CAMPAIGNERS who put up a seafront memorial to an elite undercover unit have hit out over a new pathway which cuts across the front of it.
The Combined Operations Pilotage and Reconnaissance Parties (COPP), was set up in 1943 by Lord Mountbatten and based on Hayling Island.
A large granite memorial stone was put in place last September and Prince Charles is the patron of the committee behind it.
Earlier this month Havant Borough Council began work on an 8ft-wide wheelchair and cycle-accessible pathway along the seafront, close to the stone, which Robin Walton, the Hayling historian who founded the COPP Heroes Memorial Association, says spoils the view.
He said he had to go to great lengths to ensure the memorial was sensitive to the surrounding area and he does not believe the path is.
‘An absolutely dead straight pathway is not aesthetically pleasing’, Mr Walton said.
‘Pathways should be discreet and not overly evident.
‘With a little bit more care, they could’ve made it look like it was a natural part of the landscape. It’s insensitive.’
And Douglas Sharp, a former Royal Marine who trained with the COPP, said: ‘I feel very little reflection was made on this.

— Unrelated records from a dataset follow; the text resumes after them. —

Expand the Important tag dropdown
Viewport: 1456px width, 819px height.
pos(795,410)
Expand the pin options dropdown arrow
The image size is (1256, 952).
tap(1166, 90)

‘It’s an absolute straight line, it should be curved to add some element of character to it.
‘The memorial isn’t going anywhere, neither is the pathway, so we need to do something now while the contractors are still there.’
But the council says the path is not finished yet and will blend into the natural surroundings once it is complete.

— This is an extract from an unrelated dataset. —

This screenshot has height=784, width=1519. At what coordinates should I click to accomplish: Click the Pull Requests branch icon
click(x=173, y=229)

Michael Park, the council’s project engineer, said: ‘The pathway follows the natural path worn by cyclists and walkers and avoiding the boggy section of ground.
‘It will not have a tarmac surface, the current colour will fade in time. The council had discussions with Natural England and worked closely with them to ensure it did not contravene regulations.

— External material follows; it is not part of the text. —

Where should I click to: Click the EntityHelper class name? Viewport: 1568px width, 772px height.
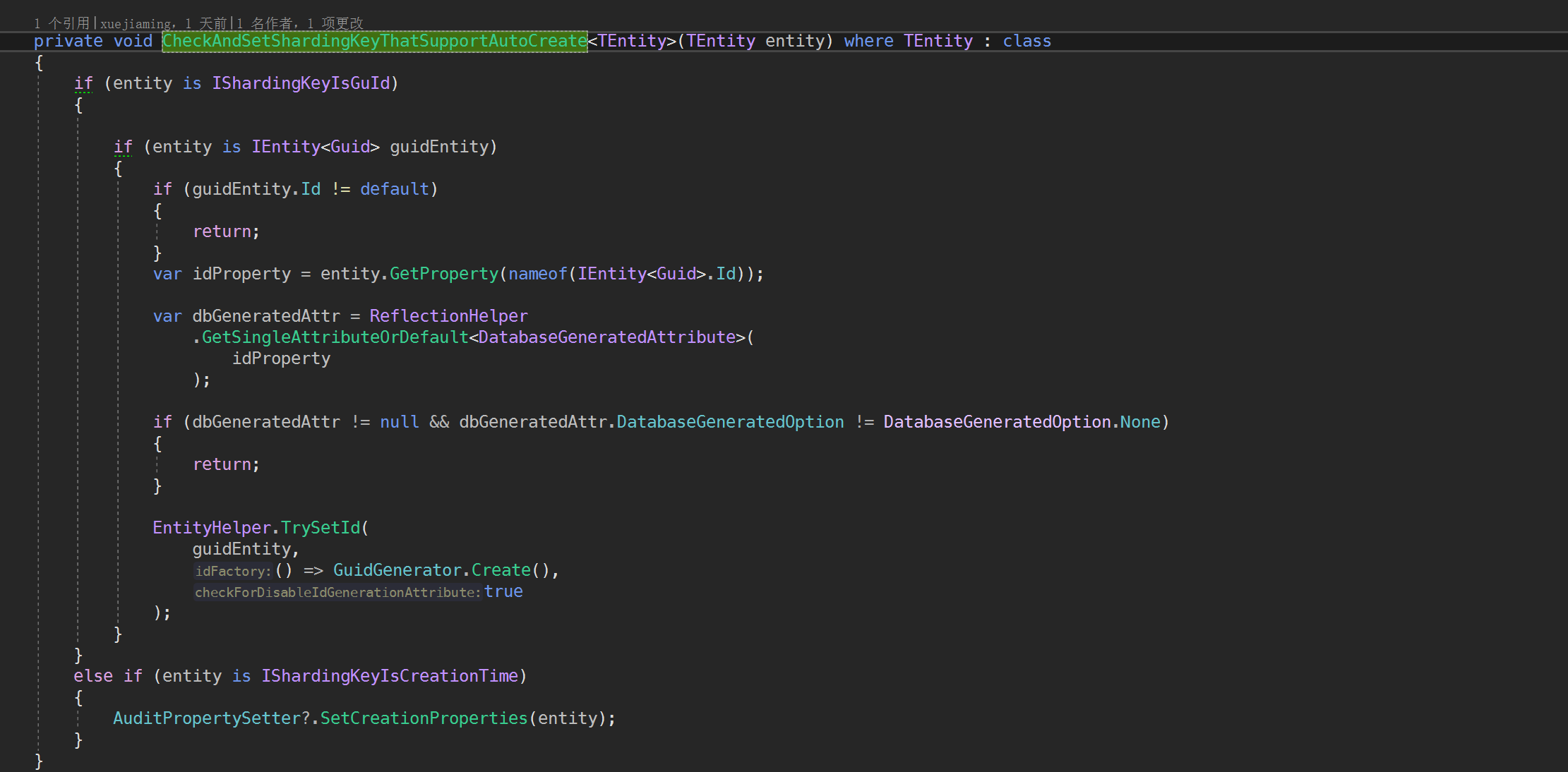(212, 528)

‘The path is not yet complete, the contractor will be installing further dragons’ teeth at either end of the adjoining car parks for the safety of pedestrians and cyclists.
‘Once the pathway is complete and the ground around it returned to its original natural state, it will blend into the landscape.
‘It will also allow visitors to view the memorial close up in all weathers, allowing them to read the plaque about the COPP Heroes.’